GOAL: Render each line of the records below as a JSON list of strings, with one string per line and no entries for blank lines.

>> start RECORDS PROVIDED

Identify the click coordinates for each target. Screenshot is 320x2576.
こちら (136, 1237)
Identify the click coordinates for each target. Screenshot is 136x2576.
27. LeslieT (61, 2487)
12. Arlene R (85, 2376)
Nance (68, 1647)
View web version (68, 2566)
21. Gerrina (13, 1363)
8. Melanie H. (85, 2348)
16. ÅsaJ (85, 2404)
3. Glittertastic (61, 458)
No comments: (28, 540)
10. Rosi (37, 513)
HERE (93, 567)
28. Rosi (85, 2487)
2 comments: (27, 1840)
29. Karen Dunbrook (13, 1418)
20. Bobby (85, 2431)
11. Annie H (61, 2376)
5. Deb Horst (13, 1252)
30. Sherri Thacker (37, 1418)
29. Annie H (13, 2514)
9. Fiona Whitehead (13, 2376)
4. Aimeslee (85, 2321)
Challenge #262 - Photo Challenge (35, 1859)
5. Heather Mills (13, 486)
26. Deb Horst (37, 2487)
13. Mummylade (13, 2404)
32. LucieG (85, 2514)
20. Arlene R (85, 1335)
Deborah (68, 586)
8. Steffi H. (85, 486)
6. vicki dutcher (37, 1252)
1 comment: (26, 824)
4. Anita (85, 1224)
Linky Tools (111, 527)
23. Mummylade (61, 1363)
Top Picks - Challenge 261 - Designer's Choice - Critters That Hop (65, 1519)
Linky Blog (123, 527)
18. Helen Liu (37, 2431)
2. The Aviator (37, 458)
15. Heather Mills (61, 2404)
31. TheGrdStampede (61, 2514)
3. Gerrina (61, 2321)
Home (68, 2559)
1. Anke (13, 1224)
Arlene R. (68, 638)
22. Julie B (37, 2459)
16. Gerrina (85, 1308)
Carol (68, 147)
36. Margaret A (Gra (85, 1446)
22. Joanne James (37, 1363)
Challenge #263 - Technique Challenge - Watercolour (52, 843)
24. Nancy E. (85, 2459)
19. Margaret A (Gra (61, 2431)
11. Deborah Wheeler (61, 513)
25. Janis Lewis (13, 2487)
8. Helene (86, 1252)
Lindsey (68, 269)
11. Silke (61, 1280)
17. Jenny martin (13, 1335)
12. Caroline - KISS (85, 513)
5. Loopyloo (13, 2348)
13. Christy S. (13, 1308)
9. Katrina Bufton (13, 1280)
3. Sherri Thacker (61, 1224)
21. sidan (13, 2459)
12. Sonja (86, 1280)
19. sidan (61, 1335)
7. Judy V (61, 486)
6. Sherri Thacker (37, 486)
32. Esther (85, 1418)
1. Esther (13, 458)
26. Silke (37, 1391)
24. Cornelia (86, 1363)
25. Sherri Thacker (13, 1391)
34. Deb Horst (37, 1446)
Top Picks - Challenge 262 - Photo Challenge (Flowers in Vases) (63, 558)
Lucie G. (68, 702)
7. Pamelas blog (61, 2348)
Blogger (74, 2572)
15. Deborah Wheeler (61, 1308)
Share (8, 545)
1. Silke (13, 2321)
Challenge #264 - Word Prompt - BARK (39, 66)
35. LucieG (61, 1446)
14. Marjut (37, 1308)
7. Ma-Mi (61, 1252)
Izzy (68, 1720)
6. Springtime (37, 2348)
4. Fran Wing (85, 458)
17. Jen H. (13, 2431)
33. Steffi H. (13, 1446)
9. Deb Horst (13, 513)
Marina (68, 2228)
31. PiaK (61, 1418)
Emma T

>> end RECORDS PROVIDED

RESULT FOR THIS EXERCISE:
[
  "Identify the click coordinates for each target. Screenshot is 320x2576.",
  "こちら (136, 1237)",
  "Identify the click coordinates for each target. Screenshot is 136x2576.",
  "27. LeslieT (61, 2487)",
  "12. Arlene R (85, 2376)",
  "Nance (68, 1647)",
  "View web version (68, 2566)",
  "21. Gerrina (13, 1363)",
  "8. Melanie H. (85, 2348)",
  "16. ÅsaJ (85, 2404)",
  "3. Glittertastic (61, 458)",
  "No comments: (28, 540)",
  "10. Rosi (37, 513)",
  "HERE (93, 567)",
  "28. Rosi (85, 2487)",
  "2 comments: (27, 1840)",
  "29. Karen Dunbrook (13, 1418)",
  "20. Bobby (85, 2431)",
  "11. Annie H (61, 2376)",
  "5. Deb Horst (13, 1252)",
  "30. Sherri Thacker (37, 1418)",
  "29. Annie H (13, 2514)",
  "9. Fiona Whitehead (13, 2376)",
  "4. Aimeslee (85, 2321)",
  "Challenge #262 - Photo Challenge (35, 1859)",
  "5. Heather Mills (13, 486)",
  "26. Deb Horst (37, 2487)",
  "13. Mummylade (13, 2404)",
  "32. LucieG (85, 2514)",
  "20. Arlene R (85, 1335)",
  "Deborah (68, 586)",
  "8. Steffi H. (85, 486)",
  "6. vicki dutcher (37, 1252)",
  "1 comment: (26, 824)",
  "4. Anita (85, 1224)",
  "Linky Tools (111, 527)",
  "23. Mummylade (61, 1363)",
  "Top Picks - Challenge 261 - Designer's Choice - Critters That Hop (65, 1519)",
  "Linky Blog (123, 527)",
  "18. Helen Liu (37, 2431)",
  "2. The Aviator (37, 458)",
  "15. Heather Mills (61, 2404)",
  "31. TheGrdStampede (61, 2514)",
  "3. Gerrina (61, 2321)",
  "Home (68, 2559)",
  "1. Anke (13, 1224)",
  "Arlene R. (68, 638)",
  "22. Julie B (37, 2459)",
  "16. Gerrina (85, 1308)",
  "Carol (68, 147)",
  "36. Margaret A (Gra (85, 1446)",
  "22. Joanne James (37, 1363)",
  "Challenge #263 - Technique Challenge - Watercolour (52, 843)",
  "24. Nancy E. (85, 2459)",
  "19. Margaret A (Gra (61, 2431)",
  "11. Deborah Wheeler (61, 513)",
  "25. Janis Lewis (13, 2487)",
  "8. Helene (86, 1252)",
  "Lindsey (68, 269)",
  "11. Silke (61, 1280)",
  "17. Jenny martin (13, 1335)",
  "12. Caroline - KISS (85, 513)",
  "5. Loopyloo (13, 2348)",
  "13. Christy S. (13, 1308)",
  "9. Katrina Bufton (13, 1280)",
  "3. Sherri Thacker (61, 1224)",
  "21. sidan (13, 2459)",
  "12. Sonja (86, 1280)",
  "19. sidan (61, 1335)",
  "7. Judy V (61, 486)",
  "6. Sherri Thacker (37, 486)",
  "32. Esther (85, 1418)",
  "1. Esther (13, 458)",
  "26. Silke (37, 1391)",
  "24. Cornelia (86, 1363)",
  "25. Sherri Thacker (13, 1391)",
  "34. Deb Horst (37, 1446)",
  "Top Picks - Challenge 262 - Photo Challenge (Flowers in Vases) (63, 558)",
  "Lucie G. (68, 702)",
  "7. Pamelas blog (61, 2348)",
  "Blogger (74, 2572)",
  "15. Deborah Wheeler (61, 1308)",
  "Share (8, 545)",
  "1. Silke (13, 2321)",
  "Challenge #264 - Word Prompt - BARK (39, 66)",
  "35. LucieG (61, 1446)",
  "14. Marjut (37, 1308)",
  "7. Ma-Mi (61, 1252)",
  "Izzy (68, 1720)",
  "6. Springtime (37, 2348)",
  "4. Fran Wing (85, 458)",
  "17. Jen H. (13, 2431)",
  "33. Steffi H. (13, 1446)",
  "9. Deb Horst (13, 513)",
  "Marina (68, 2228)",
  "31. PiaK (61, 1418)",
  "Emma T"
]